Given text —
☆ ☆ ☆ ☆ ☆ ☆ ☆

Post  dove on Tue 11 Dec 2007, 6:00 am

Researchers in New York believe they have solved one of the great mysteries of the flu: Why does the infection spread primarily in the winter months?

The answer, they say, has to do with the virus itself. It is more stable and stays in the air longer when air is cold and dry, the exact conditions for much of the flu season.

“Influenza virus is more likely to be transmitted during winter on the way to the subway than in a warm room,” said Peter Palese, a flu researcher who is professor and chairman of the microbiology department at Mount Sinai School of Medicine in New York and the lead author of the flu study.

Dr. Palese published details of his findings in the Oct. 19 issue of PLoS Pathogens. The crucial hint that allowed him to do his study came from a paper published in the aftermath of the 1918 flu pandemic, when doctors were puzzling over why and how the virus had spread so quickly and been so deadly.

As long as flu has been recognized, people have asked, Why winter? The very name, “influenza,” is an Italian word that some historians proposed, originated in the mid-18th century as influenza di freddo, or “influence of the cold.”

☆ ☆ ☆ ☆ ☆ ☆ ☆

Excerpted records —

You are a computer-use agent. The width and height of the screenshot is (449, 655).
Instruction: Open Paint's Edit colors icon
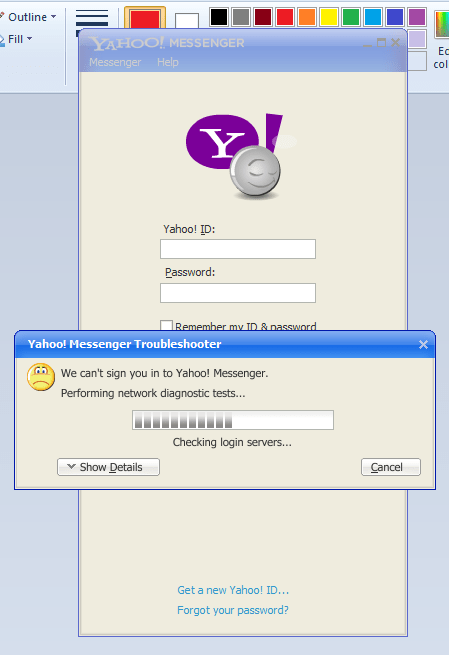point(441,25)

☆ ☆ ☆ ☆ ☆ ☆ ☆

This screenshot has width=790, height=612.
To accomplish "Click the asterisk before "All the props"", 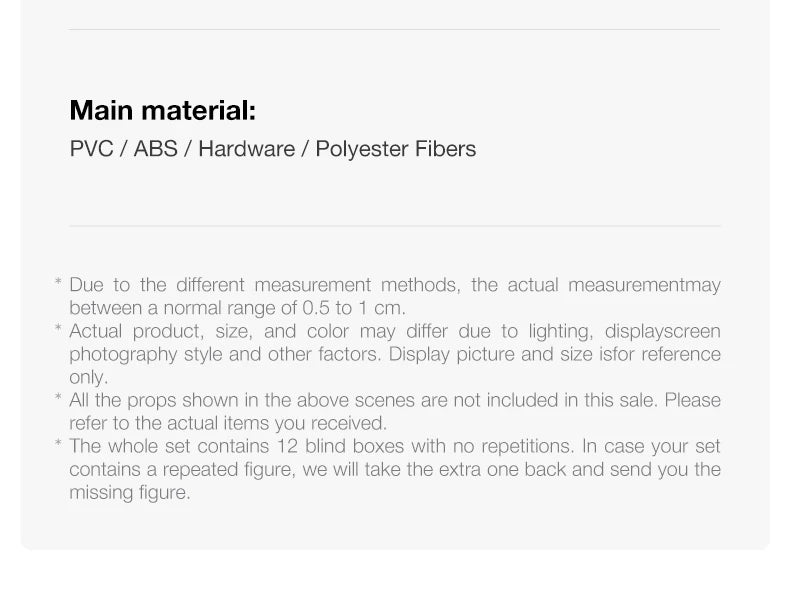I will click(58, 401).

☆ ☆ ☆ ☆ ☆ ☆ ☆

Try it — Output the full text about why flu spreads in winter exactly as it appears above.

Exercise solution —
Post  dove on Tue 11 Dec 2007, 6:00 am

Researchers in New York believe they have solved one of the great mysteries of the flu: Why does the infection spread primarily in the winter months?

The answer, they say, has to do with the virus itself. It is more stable and stays in the air longer when air is cold and dry, the exact conditions for much of the flu season.

“Influenza virus is more likely to be transmitted during winter on the way to the subway than in a warm room,” said Peter Palese, a flu researcher who is professor and chairman of the microbiology department at Mount Sinai School of Medicine in New York and the lead author of the flu study.

Dr. Palese published details of his findings in the Oct. 19 issue of PLoS Pathogens. The crucial hint that allowed him to do his study came from a paper published in the aftermath of the 1918 flu pandemic, when doctors were puzzling over why and how the virus had spread so quickly and been so deadly.

As long as flu has been recognized, people have asked, Why winter? The very name, “influenza,” is an Italian word that some historians proposed, originated in the mid-18th century as influenza di freddo, or “influence of the cold.”